● STORED DATA:
·····
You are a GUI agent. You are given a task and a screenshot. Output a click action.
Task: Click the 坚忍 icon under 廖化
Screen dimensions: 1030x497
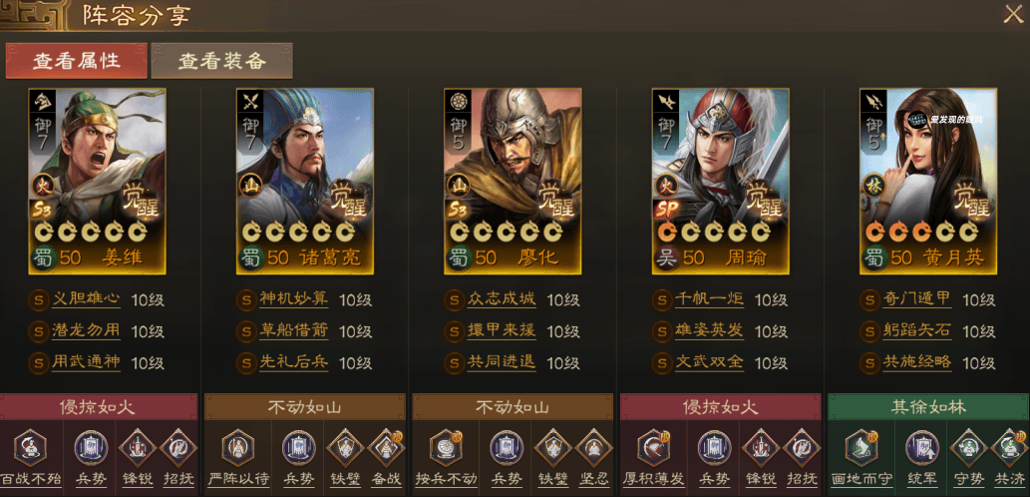594,448
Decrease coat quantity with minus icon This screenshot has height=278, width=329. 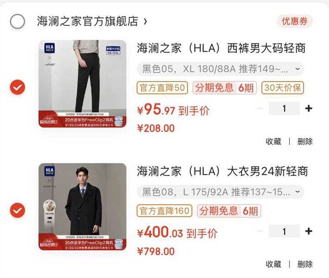pyautogui.click(x=260, y=232)
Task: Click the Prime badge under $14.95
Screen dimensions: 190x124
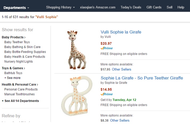Action: coord(107,94)
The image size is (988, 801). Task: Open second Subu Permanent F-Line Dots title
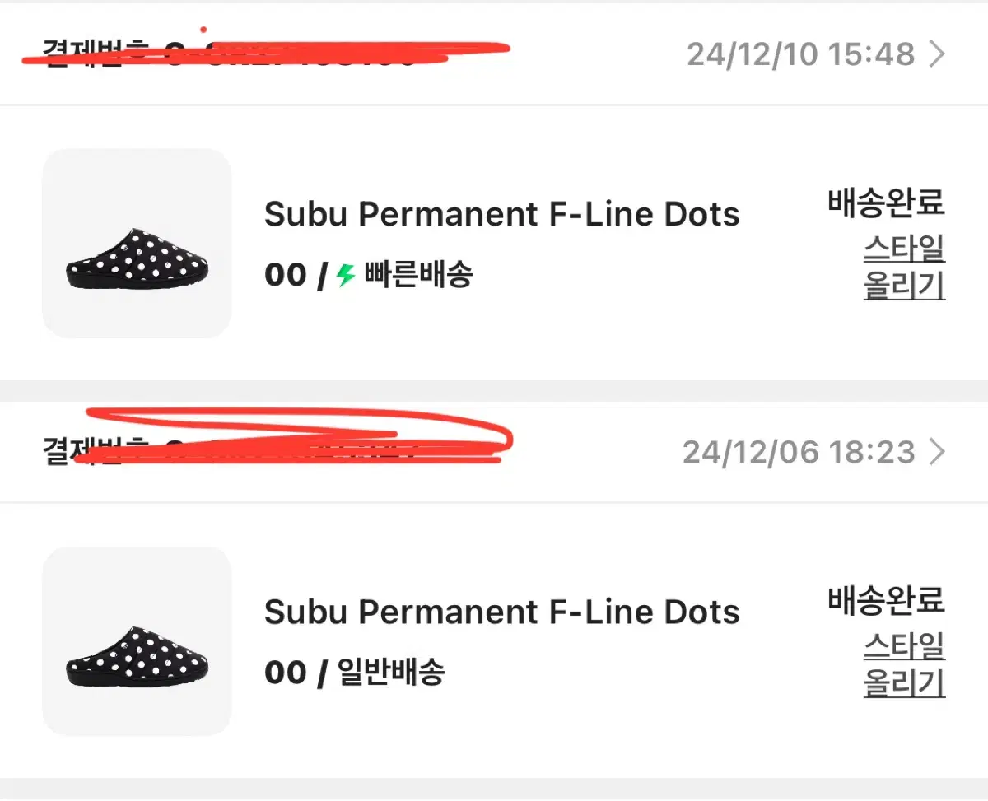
·····
● SHORT EXERCISE: Pull out each line of the items above that contains the word "under".

● FINAL RESULT:
Task: Click the 坚忍 icon under 廖化
Task: Click the Prime badge under $14.95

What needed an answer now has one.